## What is required
Your reply should hold the line containing "Disclaimer (47, 2555)" and every later line of the records, reproduced exactly, and no other lines.

___ Available data

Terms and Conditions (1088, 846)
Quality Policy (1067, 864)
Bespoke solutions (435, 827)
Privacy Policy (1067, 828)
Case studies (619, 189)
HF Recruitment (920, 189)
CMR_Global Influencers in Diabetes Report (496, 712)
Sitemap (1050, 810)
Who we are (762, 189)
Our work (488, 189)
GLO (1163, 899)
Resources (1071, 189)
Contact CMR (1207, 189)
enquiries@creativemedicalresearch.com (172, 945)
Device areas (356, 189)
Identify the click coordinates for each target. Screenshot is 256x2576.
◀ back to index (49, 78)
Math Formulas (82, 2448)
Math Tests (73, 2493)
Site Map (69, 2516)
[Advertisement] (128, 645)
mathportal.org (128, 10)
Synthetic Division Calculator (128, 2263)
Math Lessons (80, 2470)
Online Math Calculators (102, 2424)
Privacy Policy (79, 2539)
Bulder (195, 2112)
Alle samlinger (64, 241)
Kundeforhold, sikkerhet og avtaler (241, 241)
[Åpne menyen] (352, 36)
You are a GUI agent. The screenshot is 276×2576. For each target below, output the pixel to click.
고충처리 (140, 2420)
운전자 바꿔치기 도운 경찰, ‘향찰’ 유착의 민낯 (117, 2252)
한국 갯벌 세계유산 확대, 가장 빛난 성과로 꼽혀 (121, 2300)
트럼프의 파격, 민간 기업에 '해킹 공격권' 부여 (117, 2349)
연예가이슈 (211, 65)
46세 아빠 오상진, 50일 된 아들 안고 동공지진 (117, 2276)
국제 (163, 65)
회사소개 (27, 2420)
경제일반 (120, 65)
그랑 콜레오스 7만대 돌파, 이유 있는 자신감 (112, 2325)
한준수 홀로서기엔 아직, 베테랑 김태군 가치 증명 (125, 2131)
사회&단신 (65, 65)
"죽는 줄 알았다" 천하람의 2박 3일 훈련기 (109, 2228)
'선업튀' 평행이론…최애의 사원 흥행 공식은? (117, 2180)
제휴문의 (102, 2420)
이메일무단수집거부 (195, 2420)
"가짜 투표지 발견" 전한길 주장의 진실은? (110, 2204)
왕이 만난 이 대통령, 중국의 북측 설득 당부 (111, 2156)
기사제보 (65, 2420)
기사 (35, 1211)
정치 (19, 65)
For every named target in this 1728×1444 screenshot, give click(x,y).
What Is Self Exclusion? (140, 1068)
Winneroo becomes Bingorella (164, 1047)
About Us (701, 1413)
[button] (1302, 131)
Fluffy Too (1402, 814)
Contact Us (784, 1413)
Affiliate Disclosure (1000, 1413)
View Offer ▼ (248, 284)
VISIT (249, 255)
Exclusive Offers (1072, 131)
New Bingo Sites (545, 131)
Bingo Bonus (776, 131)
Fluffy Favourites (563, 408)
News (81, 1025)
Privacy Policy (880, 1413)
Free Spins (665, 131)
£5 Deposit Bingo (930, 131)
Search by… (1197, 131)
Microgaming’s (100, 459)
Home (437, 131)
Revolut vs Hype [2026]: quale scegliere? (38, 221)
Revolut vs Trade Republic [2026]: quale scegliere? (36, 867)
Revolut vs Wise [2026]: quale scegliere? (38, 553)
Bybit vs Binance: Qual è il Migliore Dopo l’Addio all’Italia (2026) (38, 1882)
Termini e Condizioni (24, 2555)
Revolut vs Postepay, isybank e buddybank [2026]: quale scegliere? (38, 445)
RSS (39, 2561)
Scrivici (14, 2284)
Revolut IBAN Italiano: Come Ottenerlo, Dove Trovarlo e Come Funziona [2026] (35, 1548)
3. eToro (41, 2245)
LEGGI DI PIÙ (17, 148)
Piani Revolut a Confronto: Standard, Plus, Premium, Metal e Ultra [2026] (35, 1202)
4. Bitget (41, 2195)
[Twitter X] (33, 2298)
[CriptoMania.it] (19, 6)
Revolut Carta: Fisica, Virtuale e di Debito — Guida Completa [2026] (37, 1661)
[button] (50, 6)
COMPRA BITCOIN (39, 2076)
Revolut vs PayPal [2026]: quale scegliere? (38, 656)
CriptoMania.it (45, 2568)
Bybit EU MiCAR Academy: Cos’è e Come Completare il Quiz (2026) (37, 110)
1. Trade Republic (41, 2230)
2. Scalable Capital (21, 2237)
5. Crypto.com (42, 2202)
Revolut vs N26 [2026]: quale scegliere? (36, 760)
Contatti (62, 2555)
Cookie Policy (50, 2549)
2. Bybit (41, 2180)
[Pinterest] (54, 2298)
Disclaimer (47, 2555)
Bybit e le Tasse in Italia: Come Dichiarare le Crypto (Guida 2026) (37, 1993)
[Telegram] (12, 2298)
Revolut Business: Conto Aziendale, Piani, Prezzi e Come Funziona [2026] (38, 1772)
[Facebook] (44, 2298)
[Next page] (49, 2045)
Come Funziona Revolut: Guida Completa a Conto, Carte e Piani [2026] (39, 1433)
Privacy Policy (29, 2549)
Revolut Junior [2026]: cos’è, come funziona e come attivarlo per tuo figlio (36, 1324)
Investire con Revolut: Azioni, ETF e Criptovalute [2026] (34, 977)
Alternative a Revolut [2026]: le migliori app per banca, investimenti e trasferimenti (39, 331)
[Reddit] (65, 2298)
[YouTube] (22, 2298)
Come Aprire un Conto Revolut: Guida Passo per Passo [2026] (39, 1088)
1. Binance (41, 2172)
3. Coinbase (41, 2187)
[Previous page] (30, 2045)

______

## Response below
Disclaimer (47, 2555)
Bybit e le Tasse in Italia: Come Dichiarare le Crypto (Guida 2026) (37, 1993)
[Telegram] (12, 2298)
Revolut Business: Conto Aziendale, Piani, Prezzi e Come Funziona [2026] (38, 1772)
[Facebook] (44, 2298)
[Next page] (49, 2045)
Come Funziona Revolut: Guida Completa a Conto, Carte e Piani [2026] (39, 1433)
Privacy Policy (29, 2549)
Revolut Junior [2026]: cos’è, come funziona e come attivarlo per tuo figlio (36, 1324)
Investire con Revolut: Azioni, ETF e Criptovalute [2026] (34, 977)
Alternative a Revolut [2026]: le migliori app per banca, investimenti e trasferimenti (39, 331)
[Reddit] (65, 2298)
[YouTube] (22, 2298)
Come Aprire un Conto Revolut: Guida Passo per Passo [2026] (39, 1088)
1. Binance (41, 2172)
3. Coinbase (41, 2187)
[Previous page] (30, 2045)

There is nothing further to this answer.